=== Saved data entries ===

<<<<

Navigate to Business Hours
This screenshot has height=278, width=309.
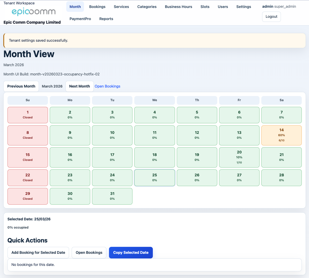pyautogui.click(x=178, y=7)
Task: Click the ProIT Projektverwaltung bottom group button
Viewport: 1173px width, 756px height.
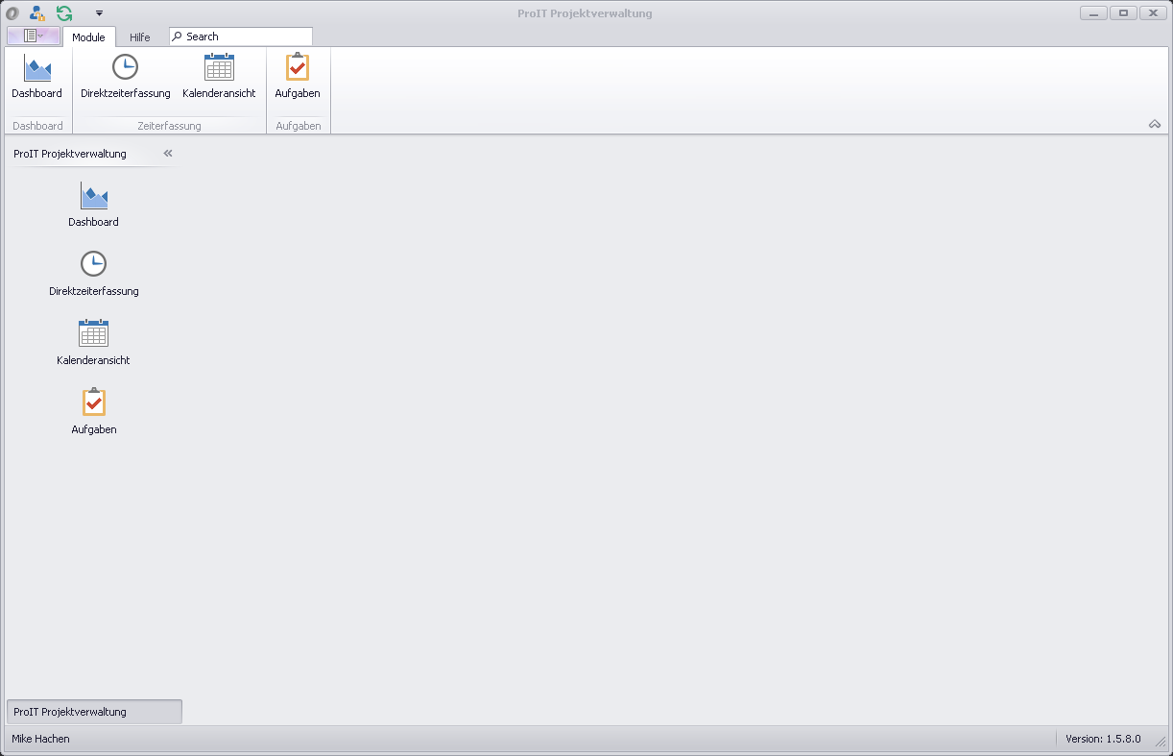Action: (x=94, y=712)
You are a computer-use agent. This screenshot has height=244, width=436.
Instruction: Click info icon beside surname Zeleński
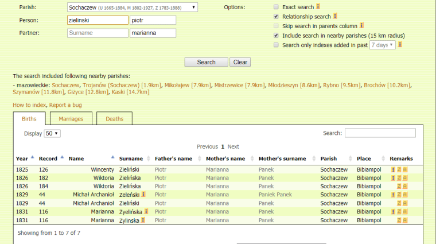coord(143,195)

>>>>
<<<<

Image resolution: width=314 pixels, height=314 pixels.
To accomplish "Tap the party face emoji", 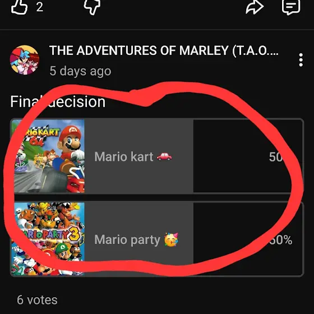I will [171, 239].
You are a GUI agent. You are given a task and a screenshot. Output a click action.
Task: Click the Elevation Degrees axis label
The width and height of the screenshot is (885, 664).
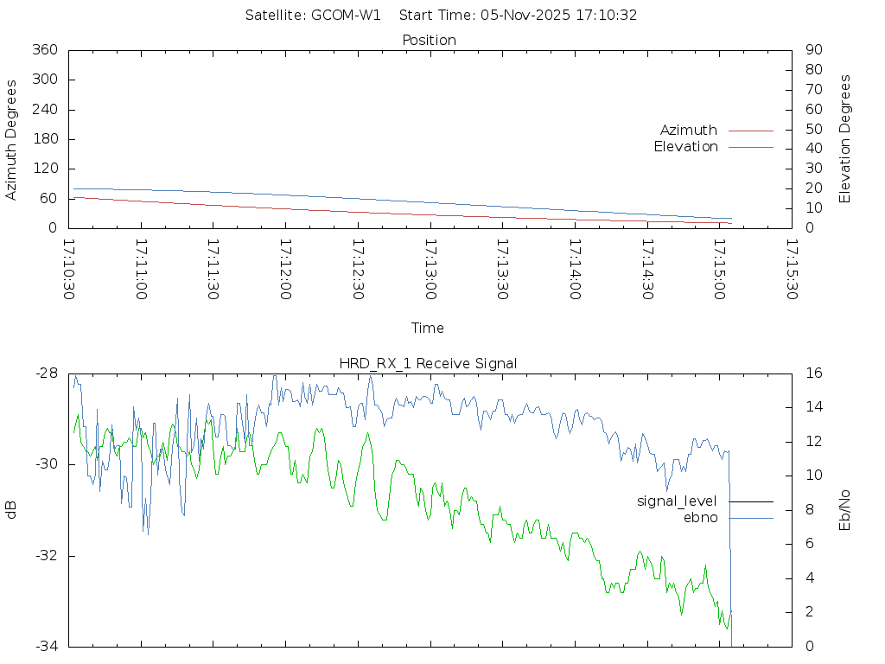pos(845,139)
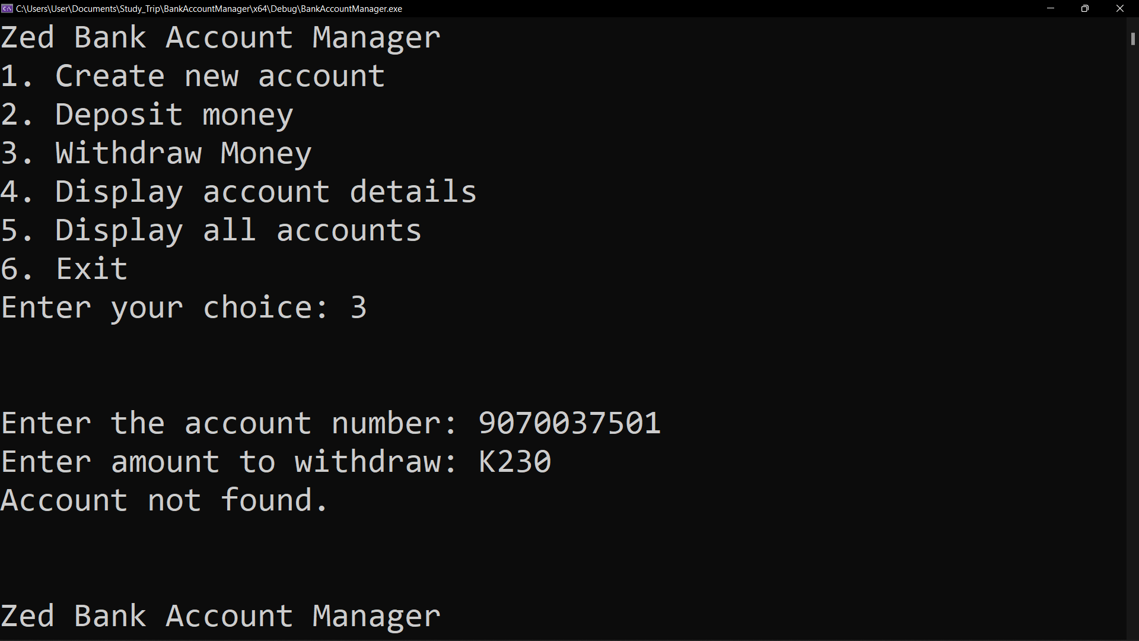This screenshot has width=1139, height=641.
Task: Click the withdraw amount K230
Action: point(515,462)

>>>>

=== Directions for this task ===
Among the lines above, return those that contain the string "agent".

=== Written solution ===
You are a computer-use agent. This screenshot has height=244, width=436.
You are a GUI agent. You are given a task and a screenshot. Output a click action.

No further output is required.